## Data to use

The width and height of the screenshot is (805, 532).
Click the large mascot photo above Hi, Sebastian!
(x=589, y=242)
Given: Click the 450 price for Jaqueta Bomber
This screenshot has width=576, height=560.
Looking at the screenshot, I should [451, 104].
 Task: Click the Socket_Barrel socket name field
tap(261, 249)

==

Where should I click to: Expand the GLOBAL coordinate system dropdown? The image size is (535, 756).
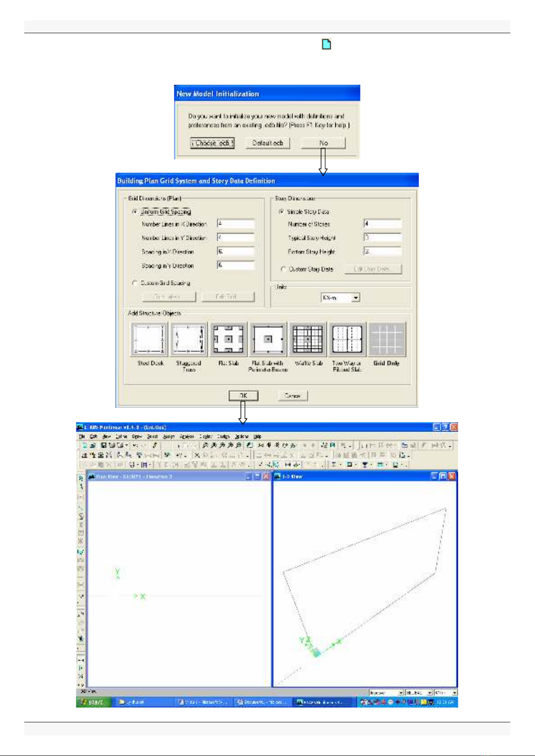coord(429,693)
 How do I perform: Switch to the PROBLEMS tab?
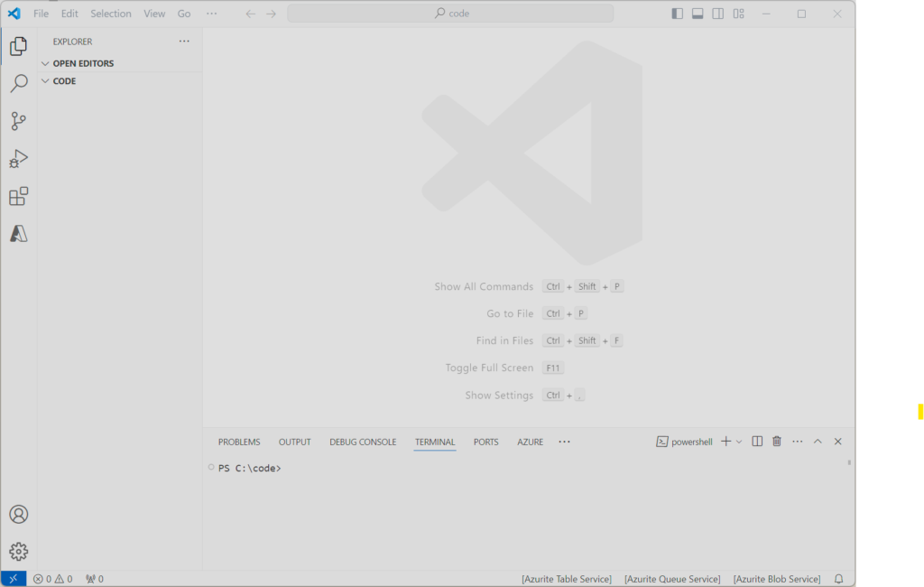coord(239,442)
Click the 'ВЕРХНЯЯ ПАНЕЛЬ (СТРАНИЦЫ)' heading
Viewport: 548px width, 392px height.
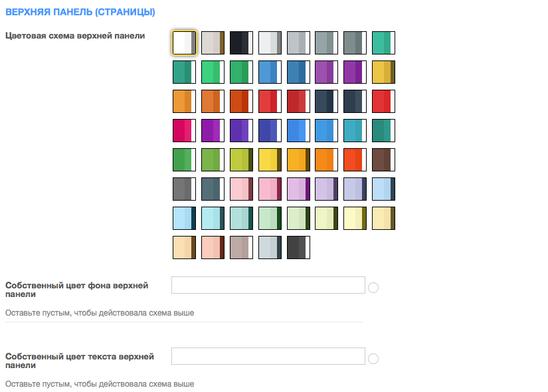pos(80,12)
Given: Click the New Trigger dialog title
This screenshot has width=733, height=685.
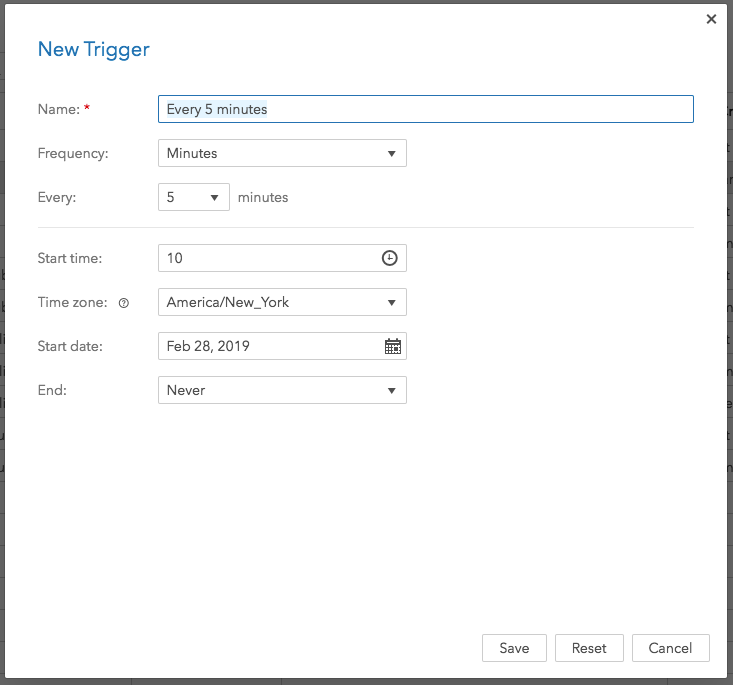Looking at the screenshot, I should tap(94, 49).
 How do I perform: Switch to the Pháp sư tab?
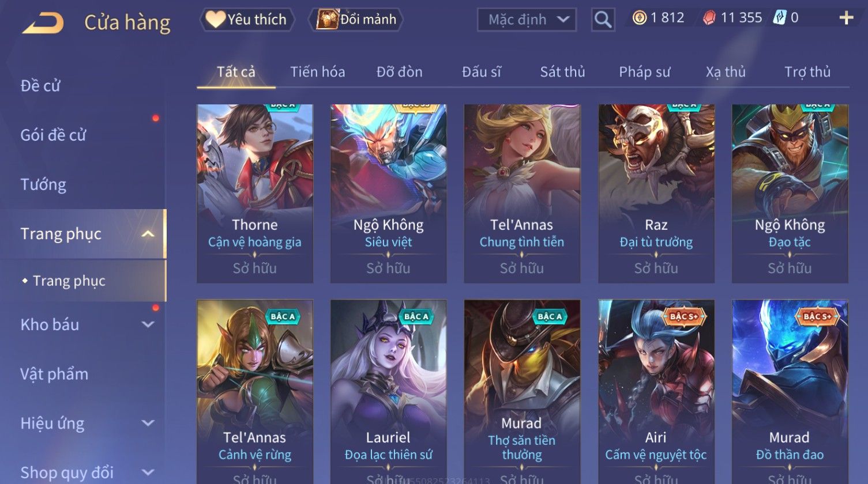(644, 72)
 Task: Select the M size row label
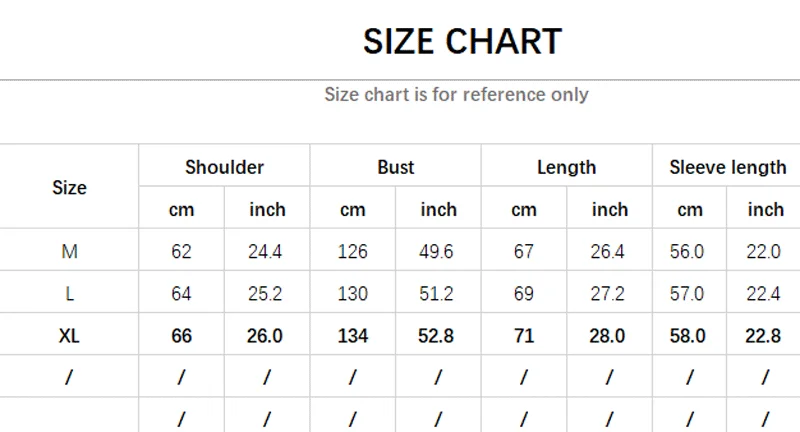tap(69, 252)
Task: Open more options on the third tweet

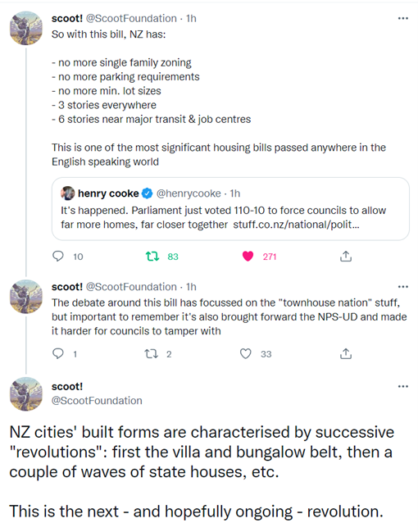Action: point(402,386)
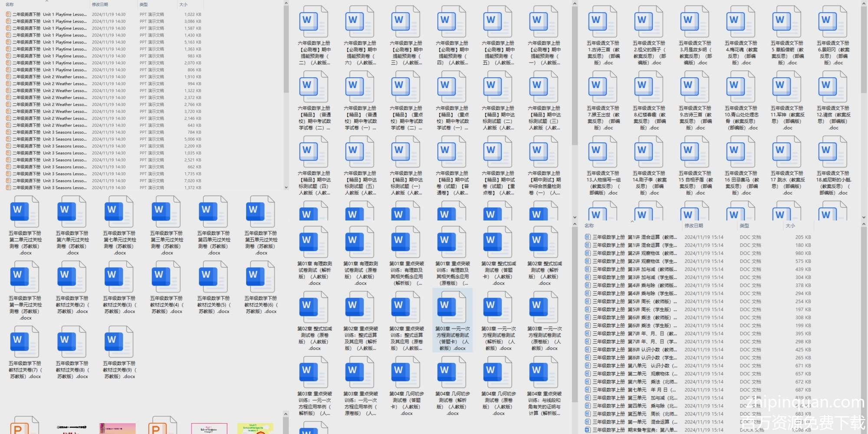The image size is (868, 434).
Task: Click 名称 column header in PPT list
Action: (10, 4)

* * *

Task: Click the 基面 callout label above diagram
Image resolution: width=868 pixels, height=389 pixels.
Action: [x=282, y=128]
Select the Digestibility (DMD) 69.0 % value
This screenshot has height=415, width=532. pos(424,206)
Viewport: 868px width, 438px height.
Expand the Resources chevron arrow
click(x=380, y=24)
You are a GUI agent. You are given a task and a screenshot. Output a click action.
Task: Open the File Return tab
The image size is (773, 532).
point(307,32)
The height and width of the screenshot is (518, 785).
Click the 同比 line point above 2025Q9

## Your goal
In the entries above, the lines between the one holding "Image resolution: width=868" and the one holding "Click the 同比 line point above 2025Q9", inclusive, are to be printed exactly as written, and those alone.

## Written answer
Image resolution: width=868 pixels, height=389 pixels.
Action: [x=282, y=128]
Select the Digestibility (DMD) 69.0 % value
This screenshot has height=415, width=532. pos(424,206)
Viewport: 868px width, 438px height.
Expand the Resources chevron arrow
click(x=380, y=24)
You are a GUI agent. You are given a task and a screenshot. Output a click action.
Task: Open the File Return tab
The image size is (773, 532).
point(307,32)
The height and width of the screenshot is (518, 785).
Click the 同比 line point above 2025Q9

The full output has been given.